CONTEXTE ET QUESTIONS POSÉES A LA CJUE :
Maximilien Schrems est un citoyen autrichien défenseur de la vie privée. Étant un utilisateur de Facebook depuis 2008, ses données, dans le cadre de l’utilisation du réseau social, sont en tout en en partie, transférées par Facebook Ireland vers les serveurs Facebook Inc. situés sur le territoire des États-Unis, où elles subissent un traitement. Maximilien Schrems a déposé le 25 juin 2013 une plainte auprès de l’autorité autrichienne de contrôle, visant en substance à faire interdire le transfert de ses données à caractère personnel vers les États-Unis, en affirmant que ce pays ne garantissait pas une protection suffisante des données à caractère personnel, notamment au vu des activités de surveillance pratiquées par les autorités publiques.
Cette plainte a d’abord été rejetée, au motif que dans sa décision 2000/520, la Commission avait constaté que le niveau de protection des données personnelles assuré par les États-Unis était bien adéquat, par le biais de leur réglementation “Safe Harbor”. Cependant, la CJUE saisie d’une question préjudicielle posée par la Haute Cour d’Irlande, a jugé la décision 2000/520 invalide par un arrêt du 6 octobre 2015 (arrêt “Schrems I”). L’arrêt ayant invalidé la décision d’adéquation de la Commission, c’est la législation “Safe Harbor” dans son ensemble qui a été remise en cause par la CJUE, et qui n’est plus considérée comme apportant un niveau de protection des données suffisant pour permettre par principe les transferts de données vers les États-Unis.
Suite à l’arrêt “Schrems I”, deux évolutions importantes se sont produites :
- En l’absence d’une décision d’adéquation visant les États-Unis, Facebook Ireland a décidé de fonder le transfert des données personnelles vers les États-Unis sur la base de clauses contractuelles types, validées par la Commission dans l’annexe de sa décision 2010/87.
- Suite à la remise en cause de la législation “Safe Harbor”, les États-Unis et l’Europe ont entamé des discussions autour de la mise en place d’un nouveau cadre législatif aux États-Unis permettant la libre circulation des données, sans passer par des garanties supplémentaires telles que les clauses contractuelles types. Ces discussions aboutissent à la nouvelle législation appelée “Privacy Shield”, dont la version finale est approuvée le 8 juillet 2016. Le 12 juillet 2016, la Commission Européenne adopte la décision 2016/1250 par laquelle elle déclare adéquat le niveau de protection assuré par le Privacy Shield, et autorise donc la libre circulation des données entre les États-Unis et l’Europe.

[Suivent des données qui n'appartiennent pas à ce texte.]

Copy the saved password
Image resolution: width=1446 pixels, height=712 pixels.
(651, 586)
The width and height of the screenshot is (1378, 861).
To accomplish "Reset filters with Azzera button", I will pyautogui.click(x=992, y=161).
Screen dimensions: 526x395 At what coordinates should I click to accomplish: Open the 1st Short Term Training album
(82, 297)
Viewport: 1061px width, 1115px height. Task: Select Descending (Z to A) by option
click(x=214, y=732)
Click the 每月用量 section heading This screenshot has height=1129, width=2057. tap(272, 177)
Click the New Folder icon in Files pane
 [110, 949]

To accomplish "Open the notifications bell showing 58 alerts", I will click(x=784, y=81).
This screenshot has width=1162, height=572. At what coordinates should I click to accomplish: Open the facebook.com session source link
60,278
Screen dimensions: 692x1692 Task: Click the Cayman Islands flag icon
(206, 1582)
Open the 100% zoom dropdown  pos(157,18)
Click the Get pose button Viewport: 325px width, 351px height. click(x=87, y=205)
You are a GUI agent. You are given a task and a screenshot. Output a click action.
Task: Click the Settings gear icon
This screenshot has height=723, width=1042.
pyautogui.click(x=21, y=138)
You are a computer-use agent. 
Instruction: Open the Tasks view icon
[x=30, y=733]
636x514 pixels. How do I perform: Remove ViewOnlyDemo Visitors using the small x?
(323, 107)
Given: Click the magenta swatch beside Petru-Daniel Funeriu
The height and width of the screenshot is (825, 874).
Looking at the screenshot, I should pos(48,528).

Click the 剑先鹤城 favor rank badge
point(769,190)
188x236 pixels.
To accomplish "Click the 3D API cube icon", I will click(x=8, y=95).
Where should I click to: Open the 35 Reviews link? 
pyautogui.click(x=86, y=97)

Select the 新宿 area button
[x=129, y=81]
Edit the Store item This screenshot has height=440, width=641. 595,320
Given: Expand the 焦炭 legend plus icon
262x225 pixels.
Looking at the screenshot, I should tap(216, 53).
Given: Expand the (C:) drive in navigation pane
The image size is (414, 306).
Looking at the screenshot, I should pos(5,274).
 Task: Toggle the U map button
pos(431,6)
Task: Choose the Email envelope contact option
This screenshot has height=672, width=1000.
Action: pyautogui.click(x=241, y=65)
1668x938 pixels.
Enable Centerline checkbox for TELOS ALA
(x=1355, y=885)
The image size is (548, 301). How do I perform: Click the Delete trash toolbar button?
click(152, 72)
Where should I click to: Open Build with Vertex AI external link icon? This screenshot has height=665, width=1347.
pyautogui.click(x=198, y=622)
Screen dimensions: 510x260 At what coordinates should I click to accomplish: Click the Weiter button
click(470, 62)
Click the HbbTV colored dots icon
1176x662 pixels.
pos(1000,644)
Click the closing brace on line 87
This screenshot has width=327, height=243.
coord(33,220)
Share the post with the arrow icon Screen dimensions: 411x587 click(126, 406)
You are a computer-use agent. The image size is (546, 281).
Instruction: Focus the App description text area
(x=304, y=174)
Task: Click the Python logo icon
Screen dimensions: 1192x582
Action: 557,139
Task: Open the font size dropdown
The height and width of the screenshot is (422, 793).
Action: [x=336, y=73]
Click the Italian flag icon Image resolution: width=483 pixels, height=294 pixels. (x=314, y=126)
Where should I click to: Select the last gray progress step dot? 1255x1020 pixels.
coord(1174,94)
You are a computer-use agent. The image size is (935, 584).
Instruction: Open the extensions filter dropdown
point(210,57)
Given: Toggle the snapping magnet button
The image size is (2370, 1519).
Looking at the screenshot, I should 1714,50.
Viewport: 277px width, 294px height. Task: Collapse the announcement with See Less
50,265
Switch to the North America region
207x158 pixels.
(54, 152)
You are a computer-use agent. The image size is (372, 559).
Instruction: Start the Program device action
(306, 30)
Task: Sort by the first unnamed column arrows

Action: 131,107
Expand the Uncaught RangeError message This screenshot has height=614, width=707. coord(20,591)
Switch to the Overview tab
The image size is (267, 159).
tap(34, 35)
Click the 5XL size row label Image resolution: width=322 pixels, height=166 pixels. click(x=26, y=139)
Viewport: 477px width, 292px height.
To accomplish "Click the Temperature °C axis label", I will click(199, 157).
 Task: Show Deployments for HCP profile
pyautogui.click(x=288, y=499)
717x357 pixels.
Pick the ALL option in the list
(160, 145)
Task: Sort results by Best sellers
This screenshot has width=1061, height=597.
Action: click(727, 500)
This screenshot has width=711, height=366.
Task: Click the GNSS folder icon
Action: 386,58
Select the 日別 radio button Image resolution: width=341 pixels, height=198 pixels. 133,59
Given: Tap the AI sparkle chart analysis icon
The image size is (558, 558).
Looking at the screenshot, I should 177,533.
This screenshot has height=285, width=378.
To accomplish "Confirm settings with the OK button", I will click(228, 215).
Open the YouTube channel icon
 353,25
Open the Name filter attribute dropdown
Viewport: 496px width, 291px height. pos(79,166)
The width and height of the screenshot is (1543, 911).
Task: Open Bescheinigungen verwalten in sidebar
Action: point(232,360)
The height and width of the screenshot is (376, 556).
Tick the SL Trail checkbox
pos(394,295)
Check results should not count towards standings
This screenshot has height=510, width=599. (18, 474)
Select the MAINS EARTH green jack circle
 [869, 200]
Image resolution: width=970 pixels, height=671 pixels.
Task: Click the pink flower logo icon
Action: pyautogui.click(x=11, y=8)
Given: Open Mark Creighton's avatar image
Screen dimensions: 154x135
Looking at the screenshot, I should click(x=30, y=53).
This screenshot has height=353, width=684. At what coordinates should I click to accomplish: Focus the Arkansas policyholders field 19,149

Cependant, suite à l’arrêt Schrems I, l’autorité de contrôle irlandaise a invité Maximilien Schrems à reformuler sa plainte (compte tenu de l’invalidation, par la Cour, de la décision 2000/520). Celui-ci, en substance, maintient que les États-Unis n’offrent pas de protection suffisante des données transférées vers ce pays. Il demande encore une fois de suspendre ou d’interdire, pour l’avenir, les transferts de ses données à caractère personnel depuis l’Union vers les États-Unis. Cette plainte reformulée a été transmise à la Haute Cour irlandaise, qui a estimé que la réponse dépendait à la fois de la validité de la décision 2010/87 (clauses contractuelles types approuvées par la Commission) et de la décision 2016/1250 (décision d’adéquation liée au “Privacy Shield”). C’est pourquoi, par décision du 4 mai 2018, la Haute Cour irlandaise a saisi la Cour d’un renvoi préjudiciel, lui demandant de statuer sur la validité tant de la décision 2010/87 que de la décision 2016/1250 dans le cadre d’un arrêt “Schrems II”.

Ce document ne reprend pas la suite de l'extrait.